China would 'end up owning some of the costs' if Russia invades Ukraine, national security adviser warns

In a joint statement with Russia last week, China said it opposed NATO expansion and blamed the U.S. for rising tensions.

WASHINGTON — White House national security adviser Jake Sullivan warned Sunday that China would "end up owning some of the costs" of a Russian invasion of Ukraine.

Russia has already assembled 70 percent of the forces it would need to launch a full-scale invasion of Ukraine, a U.S. official with direct knowledge of the latest government assessment said late Friday as tensions rise in the region. In a joint statement with Russia last week, China said it opposed NATO expansion, blamed the U.S. for rising tensions and voiced support for the Kremlin's demand for guarantees.

"We believe that Beijing will end up owning some of the costs of a Russian invasion of Ukraine and that they should calculate that as they consider their engagements with the Russian government over the next couple of weeks," Sullivan said on NBC's "Meet the Press."

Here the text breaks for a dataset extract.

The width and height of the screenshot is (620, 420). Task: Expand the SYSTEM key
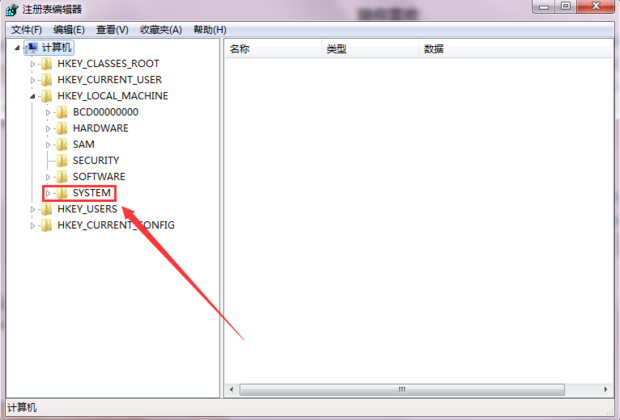click(48, 193)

The U.S. has warned President Vladimir Putin that Russia faces "the mother of all sanctions" in the standoff over Ukraine. The Biden administration has said for weeks that a Russian invasion could be imminent. Russia denies planning any attack; it has, however, issued bold security demands to the U.S. and NATO.

Sanctions aimed at Russia could have a direct impact on China, Sullivan said, "because they will go at the financial system of Russia, which of course engages the Chinese economy, as well."

He said on ABC's "This Week" that he believes China understands that it is not positioned to "compensate Russia for the economic losses that would come from our sanctions."

"If Russia does choose to move forward, not only will it come at a strategic cost to Russia, but if China is seen as having supported it, it will come at some costs to China, as well, in the eyes of the world, in the eyes of Europe and in the eyes of other countries who are looking on now and sending a clear message that they would prefer to see diplomacy over war," Sullivan said.

President Joe Biden, asked whether Putin is looking for anything to de-escalate the situation, told reporters Sunday, "I think things he cannot get."

As fears of a full-scale invasion mounted, Sullivan appeared on three Sunday programs and reiterated that Russia could move on Ukraine at any time.

"We are in the window," Sullivan said on "Fox News Sunday." "Any day now, Russia could take military action against Ukraine, or it could be a couple of weeks from now, or Russia could choose to take the diplomatic path, instead."

Last week, the Biden administration announced it was deploying about 3,000 troops to help defend European allies in the standoff. About 1,000 U.S. soldiers in Germany will be repositioned to Romania "in the coming days" to support a similar number of U.S. forces currently in the country, Defense Department press secretary John Kirby said.

The U.S. ambassador to the United Nations, Linda Thomas-Greenfield, said Sunday that the U.S. is "still working to discourage the Russians from making the wrong choice and choosing confrontation."

"We will continue to work on a diplomatic solution, but at the same time, we know that the Russians continue to prepare, and we will be working to address the security issues," Thomas-Greenfield said on CNN's "State of the Union."

Sen. Marco Rubio, R-Fla., said Putin must pay a "high price" if he invades Ukraine.

"Not just for him to pay the price, but for other countries to see the high price of doing that kind of thing and other leaders," Rubio, a member of the Intelligence and Foreign Relations committees, said on CBS's "Face the Nation," adding thatRussia's economy should be crippled if it decides to move on Ukraine.